Dispute
GM hired defendant’s firm to perform construction, and defendant firm hired plaintiff to supply ad erect aluminum walls. The contract specified the wall type and said the walls had to satisfy the agent of GM. The wall was rejected despite being virtually perfect, and defendant hired another company to replace them while witholding payment from plaintiff. Plaintiff sued for the balance and won; defendant appealed on jury instructions.

Rules of law
In contracts with satisfaction terms, satisfaction is judged on an objective, reasonable-businessperson standard when the service or goods is of a utilitarian use and a subjective, good-faith-vs-bad-faith basis when it is a matter of aesthetics.
Arguments
Defendant argued that the word “aesthetics” was included and so actual subjective satisfaction was required.

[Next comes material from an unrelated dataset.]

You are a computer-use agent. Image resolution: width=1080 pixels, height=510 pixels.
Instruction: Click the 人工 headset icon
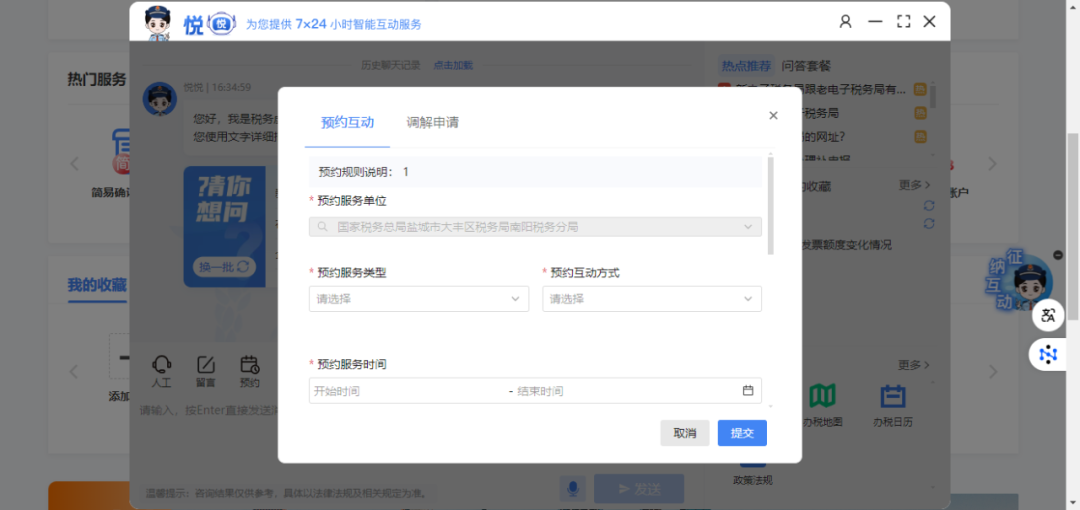point(161,366)
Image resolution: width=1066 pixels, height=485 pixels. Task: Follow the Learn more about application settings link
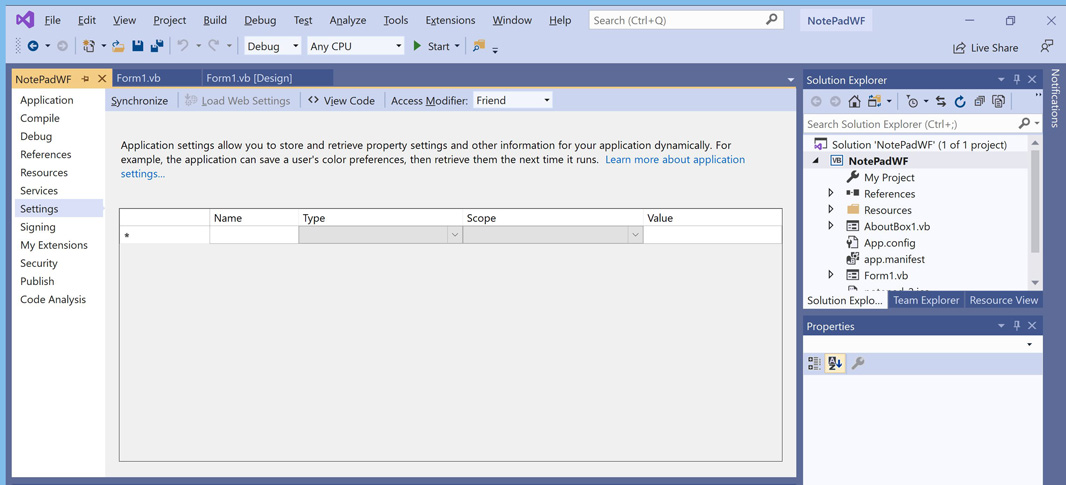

The court argued that this was boilerplate and made null by adjacent language. It argued that plaintiff would not have entered into the contract expecting to be bound to the whimsy of a specific person and that the defendant would have known that such a requirement would only come at an additional premium. They also noted that if a subjective standard were to be upheld, they would need to determine the actual mental state of the GM agent to evaluate bad faith.
Conclusion
The court upheld the jury instructions and decision, saying the contract should be evaluated on an objective standard with respect to satisfaction.